The old behavior was that we'd fall back to full model CPU execution at
compilation time; the new behavior is that we'll get ordinary
partitioned compilation and execution.

Limitations:
- Needs more testing and more tests written.
- The initial guess for the size of a boundary temporary is a single
  element.  Perhaps it would be useful to remember actual size from
  a previous execution.
- Fenced execution punts to unfenced execution (at the NDK API level)
  when plan contains subgraph outputs of unknown size.
- Operands of unknown size at control flow construct boundaries still
  falls back to full model CPU execution.

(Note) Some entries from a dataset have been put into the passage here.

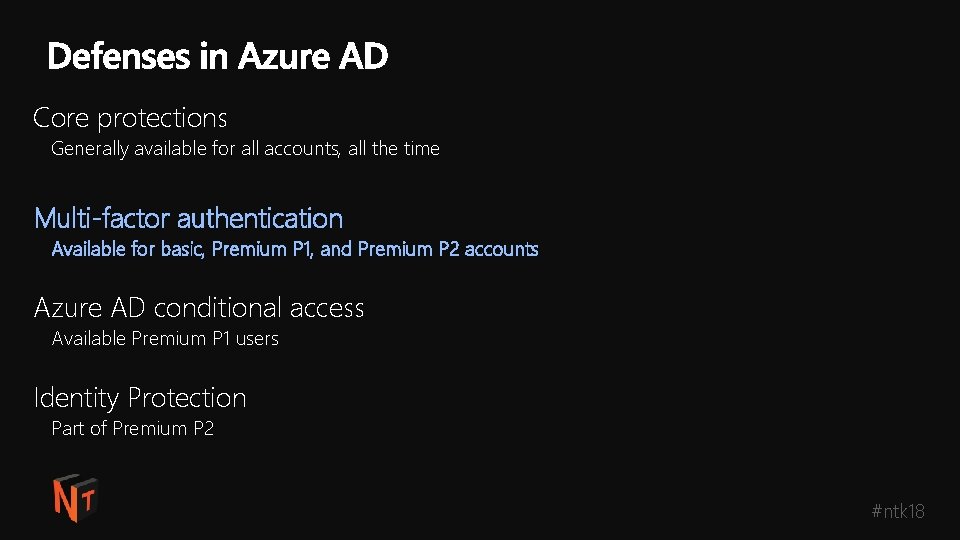This screenshot has width=960, height=540.
Task: Select 'AD' at the end of the slide title
Action: click(363, 57)
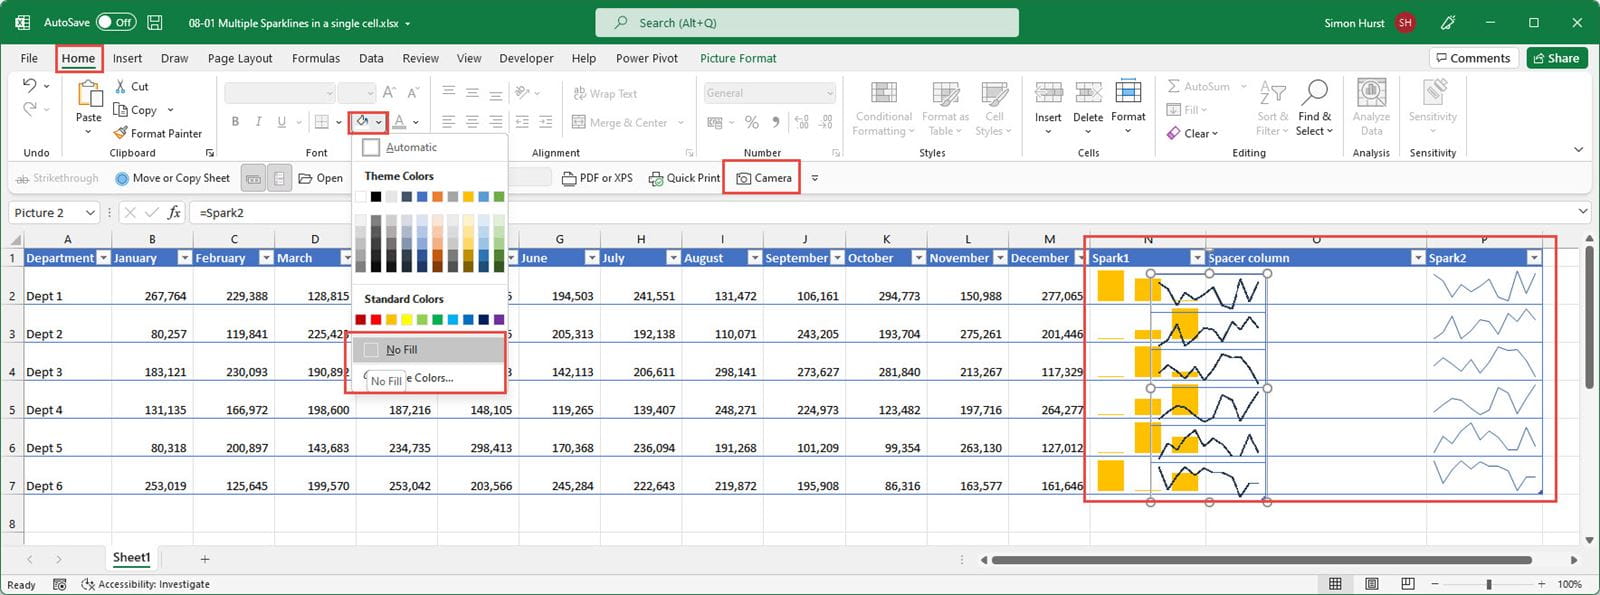Pick the red standard color swatch
Image resolution: width=1600 pixels, height=595 pixels.
376,320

Also adds some diagnostic logging.

Test: NeuralNetworksTest_static

Bug: 132458982

Merged-In: I52e7179ff9783d184fd6bfc1c9fefc55972e942a
Change-Id: I52e7179ff9783d184fd6bfc1c9fefc55972e942a
(cherry picked from commit d6183c8db7feb5e2bdf0d2907af01418e7da809e)
diff --git a/runtime/NeuralNetworks.cpp b/runtime/NeuralNetworks.cpp
index 5d3dae4..f5206c8 100644
--- a/runtime/NeuralNetworks.cpp
+++ b/runtime/NeuralNetworks.cpp
@@ -1543,6 +1543,26 @@
             waitForList.push_back(syncFenceFd);
         }
     }
+
+    if (r->getCompilation()->hasDynamicTemporaries()) {
+        // The current implementation of fenced execution does not support
+        // dynamic temporaries.  Fall back to non fenced execution.
+        LOG(INFO) << "ANeuralNetworksExecution_startComputeWithDependencies falling back"
+                  << " to ANeuralNetworksExecution_startCompute"
+                  << " because of boundary operands of unknown size";
+        for (int syncFenceFd : waitForList) {
+            if (syncFenceFd > 0) {
+                auto w = syncWait(syncFenceFd, -1);
+                if (w != FenceState::SIGNALED) {
+                    VLOG(EXECUTION) << "syncWait failed, fd: " << syncFenceFd;
+                    *event = nullptr;
+                    return ANEURALNETWORKS_OP_FAILED;
+                }
+            }
+        }
+        return ANeuralNetworksExecution_startCompute(execution, event);
+    }
+
     int syncFenceToSignal = -1;
     int n = r->computeFenced(waitForList, duration, &syncFenceToSignal);
     std::unique_ptr<SyncFenceEvent> e =